[Supplied entries]
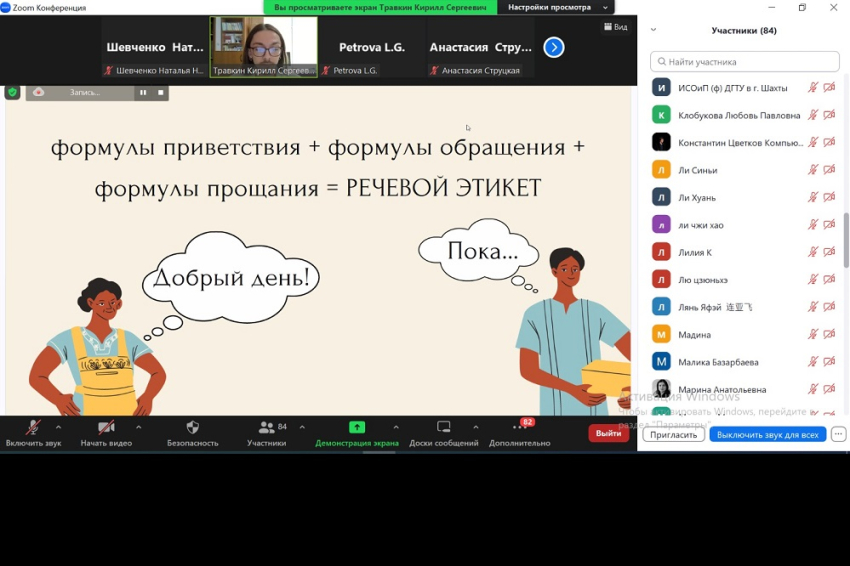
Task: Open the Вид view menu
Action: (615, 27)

--

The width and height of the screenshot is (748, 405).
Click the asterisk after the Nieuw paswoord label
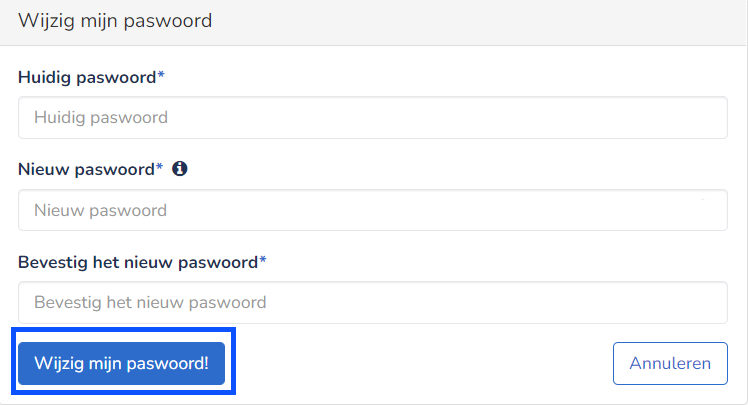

* * *

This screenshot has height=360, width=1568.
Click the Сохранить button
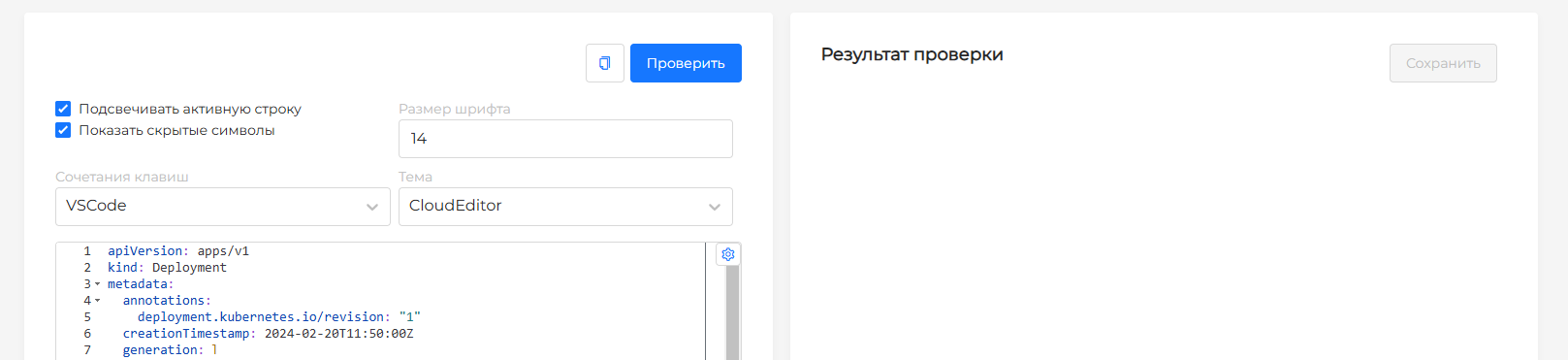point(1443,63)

[Problem description] Please count the lines of the material above that contain "height", and give only the number.

[Worked solution] 2